Thursday, July 15, 2010

Major strides seen in halting illegal logging

Hannah Rubenstein in IPS: A comprehensive report, released Thursday by Chatham House, finds that production of illegal timber worldwide has declined by 22 percent since 2002, a trend that is benefiting both communities dependent on tropical forests and the global climate. Sam Lawson, lead author of the report, 'Illegal Logging and Related Trade: Indicators of the Global Response', told IPS that combating illegal logging is of paramount importance.

"Illegal logging is one of the prime drivers of deforestation worldwide," he said, "and deforestation in turn is contributing to climate change and the destruction of livelihoods and the environment of the species that inhabit the forest."

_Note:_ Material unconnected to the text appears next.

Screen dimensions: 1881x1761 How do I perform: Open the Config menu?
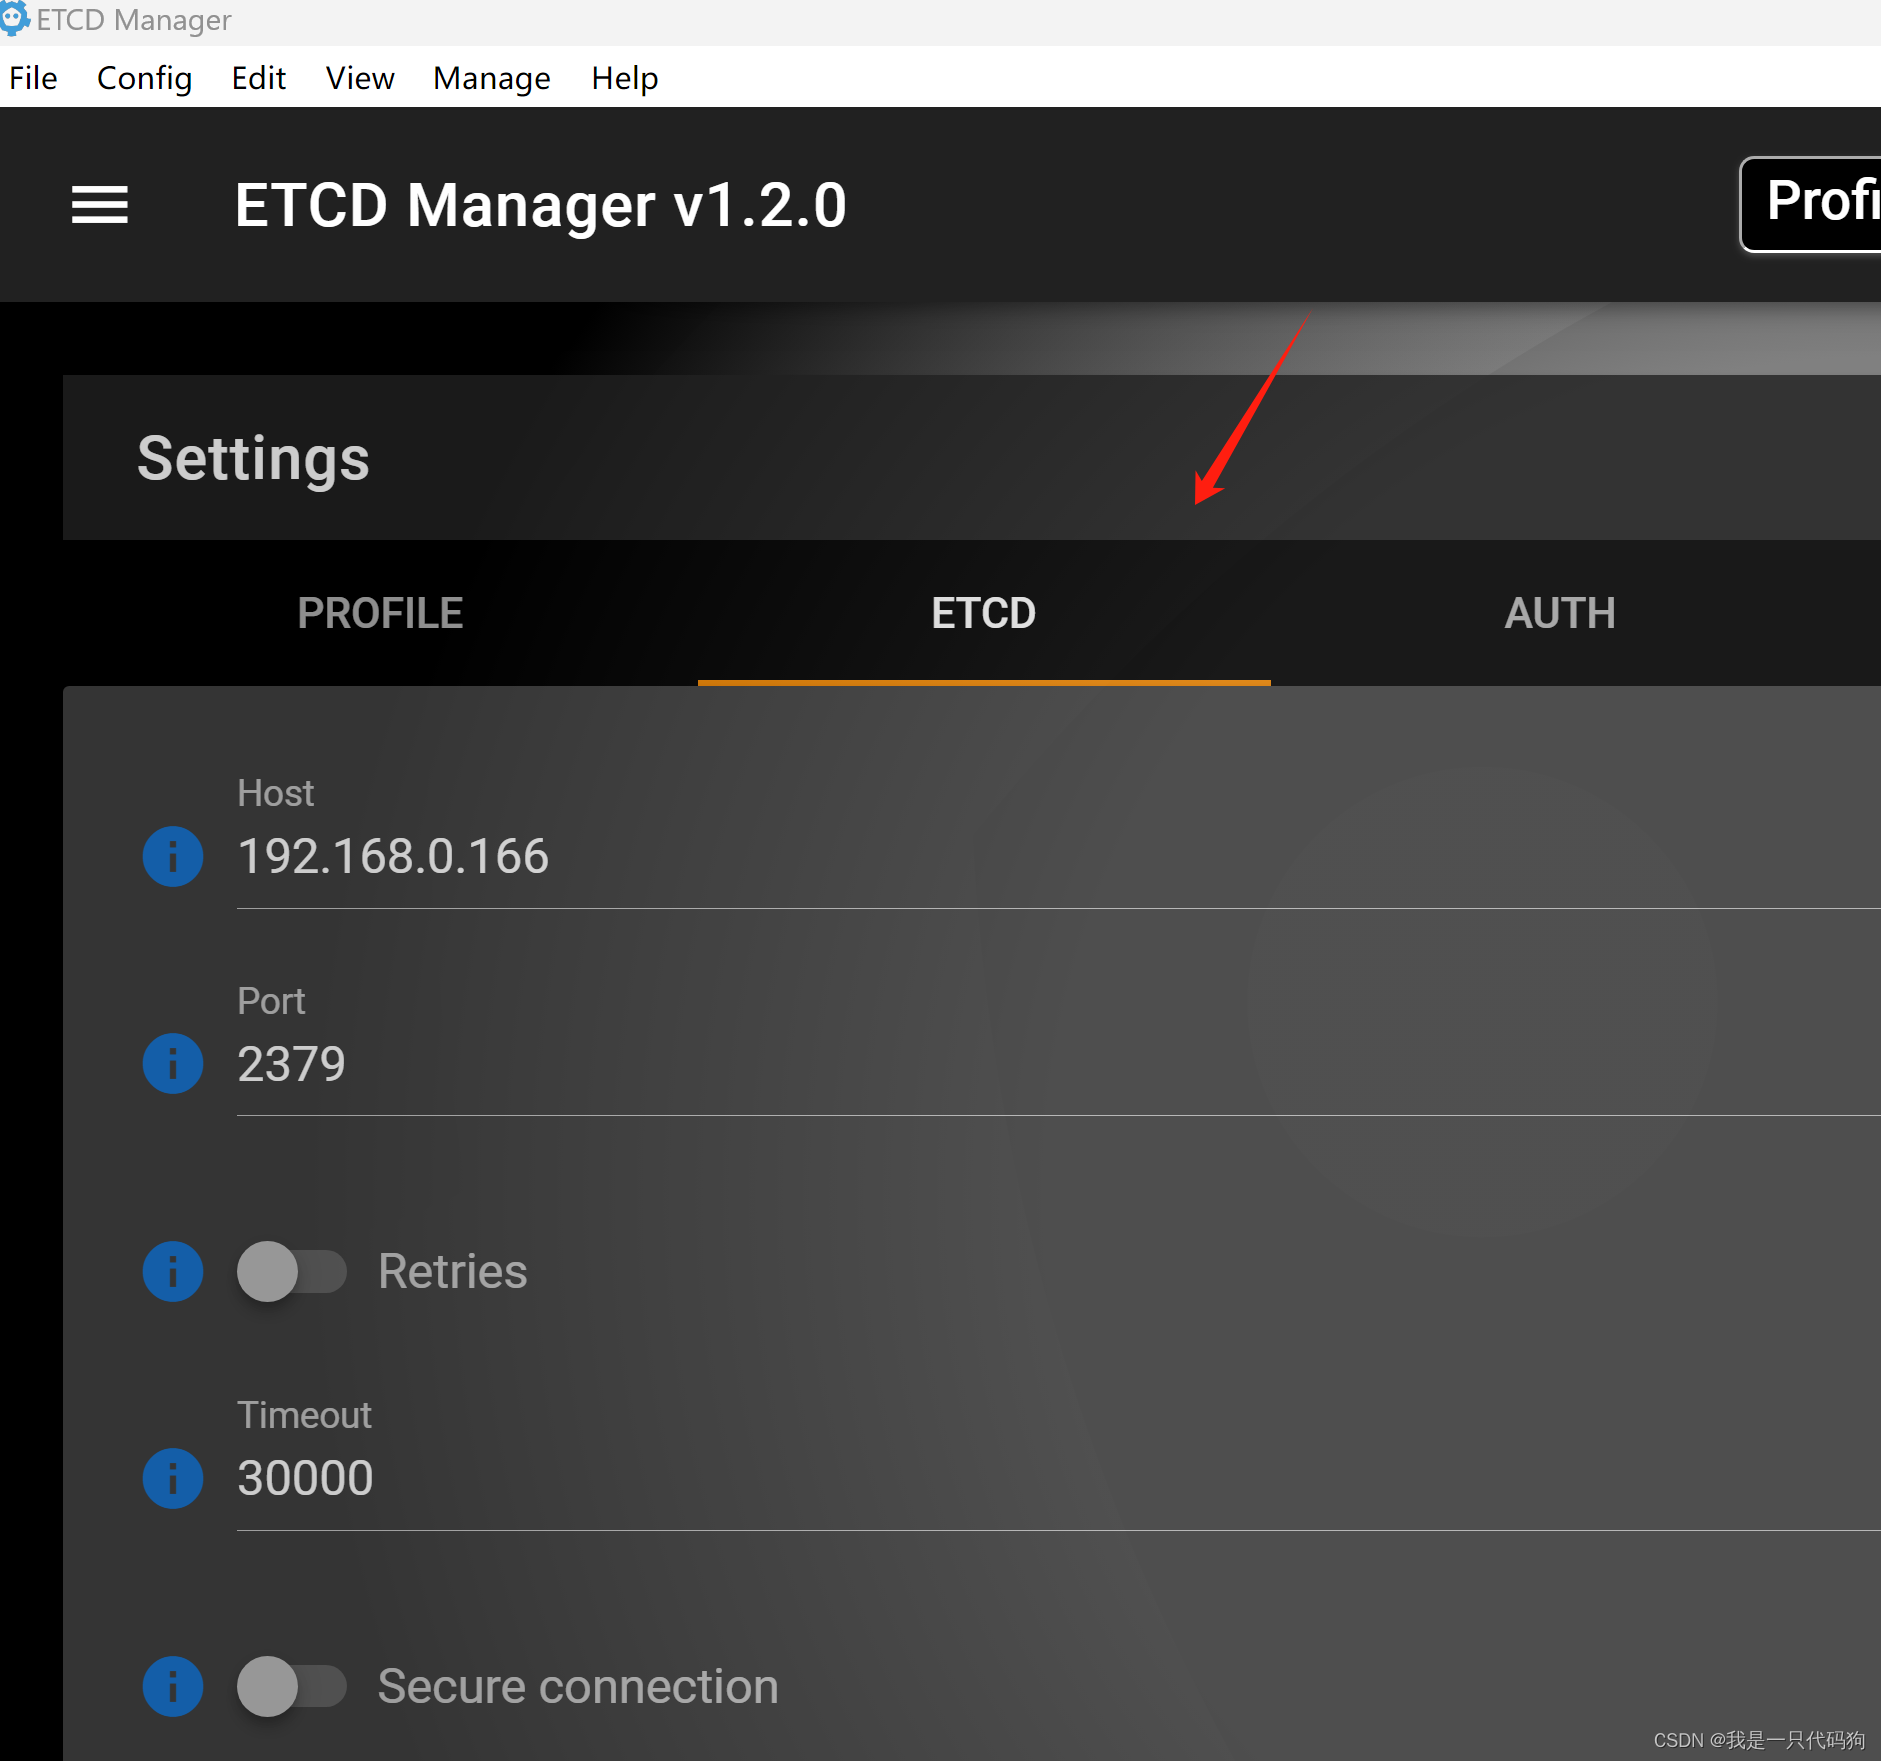coord(144,78)
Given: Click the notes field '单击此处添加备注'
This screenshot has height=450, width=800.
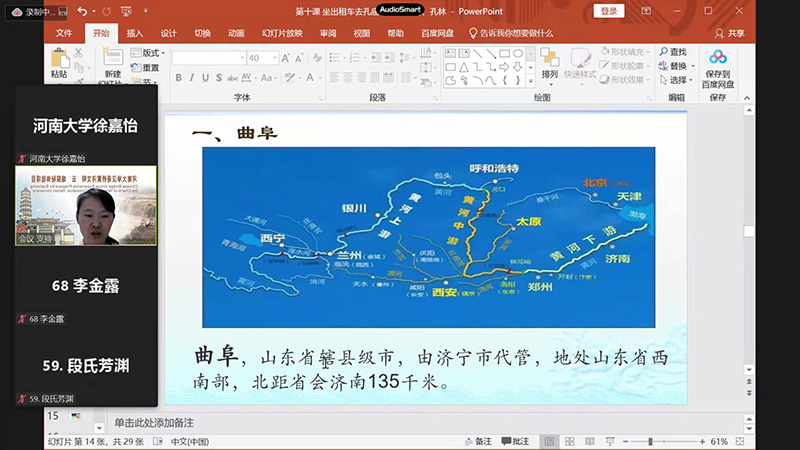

The report focuses on the industry as a whole, from production to processing to consumption, by examining countries involved in each step of the supply chain. Forests in the "producer" countries are harvested for timber (Brazil, Indonesia, Cameroon, Malaysia, and Ghana), which is processed (China and Vietnam), and sold in "consumer" countries (the United States, Britain, Japan, France, and the Netherlands).

According to the report, illegal logging has declined by 50 percent in Cameroon, between 50 and 75 percent in the Brazilian Amazon, and by 75 percent in Indonesia in the last decade. By reducing illegal logging in these three nations, the report estimates that up to 17 million hectares of forest have been saved from degradation - more land than England and Wales combined.

By minimising illegal logging in tropical forests in Cameroon, Brazil, and Indonesia, the report states, the release of up to 14.6 billion tonnes of carbon dioxide may be prevented—a number equivalent to half of the total amount of carbon dioxide released by human actions each year…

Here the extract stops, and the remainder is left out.